Items in a dataset
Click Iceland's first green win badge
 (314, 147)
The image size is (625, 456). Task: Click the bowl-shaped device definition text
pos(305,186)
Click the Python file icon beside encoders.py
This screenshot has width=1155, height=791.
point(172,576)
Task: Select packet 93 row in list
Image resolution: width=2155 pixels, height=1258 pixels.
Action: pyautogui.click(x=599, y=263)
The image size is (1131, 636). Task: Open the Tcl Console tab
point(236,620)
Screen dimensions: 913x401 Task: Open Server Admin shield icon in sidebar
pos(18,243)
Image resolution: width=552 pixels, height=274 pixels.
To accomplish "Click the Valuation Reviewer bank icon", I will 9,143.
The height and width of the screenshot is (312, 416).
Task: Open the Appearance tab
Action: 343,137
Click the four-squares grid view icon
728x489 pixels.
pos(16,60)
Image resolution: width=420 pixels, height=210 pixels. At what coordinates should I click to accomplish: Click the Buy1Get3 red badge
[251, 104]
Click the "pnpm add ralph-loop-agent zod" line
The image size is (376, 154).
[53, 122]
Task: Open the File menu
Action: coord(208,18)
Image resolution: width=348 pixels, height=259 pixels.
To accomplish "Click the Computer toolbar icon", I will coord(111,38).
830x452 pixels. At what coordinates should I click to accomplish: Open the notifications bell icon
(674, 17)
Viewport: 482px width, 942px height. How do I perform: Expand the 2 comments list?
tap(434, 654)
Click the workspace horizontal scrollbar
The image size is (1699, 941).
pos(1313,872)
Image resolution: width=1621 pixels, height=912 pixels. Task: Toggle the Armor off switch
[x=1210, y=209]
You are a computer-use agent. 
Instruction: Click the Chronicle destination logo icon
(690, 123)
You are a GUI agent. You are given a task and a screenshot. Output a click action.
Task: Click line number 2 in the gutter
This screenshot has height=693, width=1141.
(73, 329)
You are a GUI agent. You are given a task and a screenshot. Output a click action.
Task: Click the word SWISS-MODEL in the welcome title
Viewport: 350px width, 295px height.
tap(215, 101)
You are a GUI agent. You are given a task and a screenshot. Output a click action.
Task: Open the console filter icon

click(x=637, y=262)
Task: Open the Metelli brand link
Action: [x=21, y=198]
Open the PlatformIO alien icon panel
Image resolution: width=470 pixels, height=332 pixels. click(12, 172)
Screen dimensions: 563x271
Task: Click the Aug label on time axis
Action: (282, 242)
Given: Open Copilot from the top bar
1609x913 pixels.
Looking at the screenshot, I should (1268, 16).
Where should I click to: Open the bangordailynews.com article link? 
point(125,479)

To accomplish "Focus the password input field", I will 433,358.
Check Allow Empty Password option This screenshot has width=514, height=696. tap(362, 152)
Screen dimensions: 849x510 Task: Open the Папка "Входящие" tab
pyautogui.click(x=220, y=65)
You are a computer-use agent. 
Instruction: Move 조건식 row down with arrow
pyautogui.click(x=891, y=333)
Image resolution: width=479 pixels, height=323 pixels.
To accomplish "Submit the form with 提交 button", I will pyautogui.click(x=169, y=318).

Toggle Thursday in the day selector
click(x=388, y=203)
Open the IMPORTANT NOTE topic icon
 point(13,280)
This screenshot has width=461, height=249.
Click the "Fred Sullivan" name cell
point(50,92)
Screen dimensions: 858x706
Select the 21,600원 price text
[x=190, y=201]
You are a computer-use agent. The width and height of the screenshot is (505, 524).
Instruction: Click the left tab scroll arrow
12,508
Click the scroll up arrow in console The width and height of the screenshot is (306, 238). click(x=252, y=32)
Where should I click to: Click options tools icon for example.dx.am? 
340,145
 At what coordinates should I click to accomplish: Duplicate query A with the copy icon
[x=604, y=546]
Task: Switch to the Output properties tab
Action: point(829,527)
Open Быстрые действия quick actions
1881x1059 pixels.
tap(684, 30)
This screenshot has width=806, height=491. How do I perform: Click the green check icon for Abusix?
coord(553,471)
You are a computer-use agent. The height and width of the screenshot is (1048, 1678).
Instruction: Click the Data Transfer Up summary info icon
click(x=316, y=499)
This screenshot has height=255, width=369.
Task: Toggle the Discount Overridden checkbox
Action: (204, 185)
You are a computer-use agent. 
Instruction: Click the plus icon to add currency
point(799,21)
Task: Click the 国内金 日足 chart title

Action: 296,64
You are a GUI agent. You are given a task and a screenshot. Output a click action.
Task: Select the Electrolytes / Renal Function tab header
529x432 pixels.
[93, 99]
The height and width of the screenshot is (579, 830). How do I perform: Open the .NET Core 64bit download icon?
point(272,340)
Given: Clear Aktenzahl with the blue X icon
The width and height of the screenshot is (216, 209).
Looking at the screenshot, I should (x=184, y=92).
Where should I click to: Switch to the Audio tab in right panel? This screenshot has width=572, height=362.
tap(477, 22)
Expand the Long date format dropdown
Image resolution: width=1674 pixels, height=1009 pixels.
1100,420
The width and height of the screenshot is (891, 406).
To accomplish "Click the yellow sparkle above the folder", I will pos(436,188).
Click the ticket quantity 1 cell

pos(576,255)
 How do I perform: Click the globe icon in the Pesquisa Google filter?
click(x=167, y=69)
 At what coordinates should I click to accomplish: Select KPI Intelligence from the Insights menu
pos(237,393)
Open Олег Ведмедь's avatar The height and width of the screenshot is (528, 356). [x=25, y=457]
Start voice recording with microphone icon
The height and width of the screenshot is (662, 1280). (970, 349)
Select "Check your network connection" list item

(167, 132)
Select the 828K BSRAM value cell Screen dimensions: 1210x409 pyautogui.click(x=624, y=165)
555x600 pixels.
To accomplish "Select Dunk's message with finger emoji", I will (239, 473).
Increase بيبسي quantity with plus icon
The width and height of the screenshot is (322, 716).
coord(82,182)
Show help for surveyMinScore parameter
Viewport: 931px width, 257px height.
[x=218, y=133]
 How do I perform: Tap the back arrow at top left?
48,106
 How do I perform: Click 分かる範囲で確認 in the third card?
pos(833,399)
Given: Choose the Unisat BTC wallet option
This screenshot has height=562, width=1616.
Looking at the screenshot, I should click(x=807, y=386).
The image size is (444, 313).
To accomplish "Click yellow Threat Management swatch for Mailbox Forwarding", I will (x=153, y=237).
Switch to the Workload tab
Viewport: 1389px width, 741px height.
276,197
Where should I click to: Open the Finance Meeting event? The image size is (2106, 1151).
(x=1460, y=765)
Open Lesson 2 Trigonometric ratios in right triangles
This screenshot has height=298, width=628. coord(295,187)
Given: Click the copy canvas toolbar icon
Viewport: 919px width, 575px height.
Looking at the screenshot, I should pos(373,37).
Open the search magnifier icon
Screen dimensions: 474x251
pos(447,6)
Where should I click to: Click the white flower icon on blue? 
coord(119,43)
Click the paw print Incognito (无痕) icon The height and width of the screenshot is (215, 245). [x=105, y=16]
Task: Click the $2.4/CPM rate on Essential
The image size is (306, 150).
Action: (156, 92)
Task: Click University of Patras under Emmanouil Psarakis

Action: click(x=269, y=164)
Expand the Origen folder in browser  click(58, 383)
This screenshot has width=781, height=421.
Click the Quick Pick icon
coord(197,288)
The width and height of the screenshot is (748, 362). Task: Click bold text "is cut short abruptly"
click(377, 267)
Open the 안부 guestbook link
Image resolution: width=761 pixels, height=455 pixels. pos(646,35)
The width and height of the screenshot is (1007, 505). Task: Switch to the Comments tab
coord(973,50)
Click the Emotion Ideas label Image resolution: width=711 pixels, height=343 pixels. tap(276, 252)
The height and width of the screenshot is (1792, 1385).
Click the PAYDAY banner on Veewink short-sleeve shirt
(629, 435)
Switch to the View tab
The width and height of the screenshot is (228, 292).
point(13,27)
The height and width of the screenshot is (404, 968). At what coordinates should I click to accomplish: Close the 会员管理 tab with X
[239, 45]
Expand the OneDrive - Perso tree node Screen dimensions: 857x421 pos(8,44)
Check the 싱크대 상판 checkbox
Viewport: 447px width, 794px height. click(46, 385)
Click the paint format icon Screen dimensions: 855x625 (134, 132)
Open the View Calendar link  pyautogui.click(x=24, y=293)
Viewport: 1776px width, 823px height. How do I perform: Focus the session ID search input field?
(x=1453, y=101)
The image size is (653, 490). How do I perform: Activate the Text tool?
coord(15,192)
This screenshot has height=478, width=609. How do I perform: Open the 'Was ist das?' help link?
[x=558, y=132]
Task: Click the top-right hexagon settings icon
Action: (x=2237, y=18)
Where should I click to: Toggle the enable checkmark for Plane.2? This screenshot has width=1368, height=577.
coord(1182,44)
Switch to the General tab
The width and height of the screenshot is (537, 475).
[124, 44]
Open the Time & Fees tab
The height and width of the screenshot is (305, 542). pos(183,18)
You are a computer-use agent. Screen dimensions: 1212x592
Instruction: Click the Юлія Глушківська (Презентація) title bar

*What is asked*
Copy out the entries from the very beginning through the line containing "Action: coord(208,18)", inclusive.

*Result of this exercise*
Click Iceland's first green win badge
 (314, 147)
The image size is (625, 456). Task: Click the bowl-shaped device definition text
pos(305,186)
Click the Python file icon beside encoders.py
This screenshot has width=1155, height=791.
point(172,576)
Task: Select packet 93 row in list
Image resolution: width=2155 pixels, height=1258 pixels.
Action: pyautogui.click(x=599, y=263)
The image size is (1131, 636). Task: Open the Tcl Console tab
point(236,620)
Screen dimensions: 913x401 Task: Open Server Admin shield icon in sidebar
pos(18,243)
Image resolution: width=552 pixels, height=274 pixels.
To accomplish "Click the Valuation Reviewer bank icon", I will 9,143.
The height and width of the screenshot is (312, 416).
Task: Open the Appearance tab
Action: 343,137
Click the four-squares grid view icon
728x489 pixels.
pos(16,60)
Image resolution: width=420 pixels, height=210 pixels. At what coordinates should I click to accomplish: Click the Buy1Get3 red badge
[251, 104]
Click the "pnpm add ralph-loop-agent zod" line
The image size is (376, 154).
[53, 122]
Task: Open the File menu
Action: coord(208,18)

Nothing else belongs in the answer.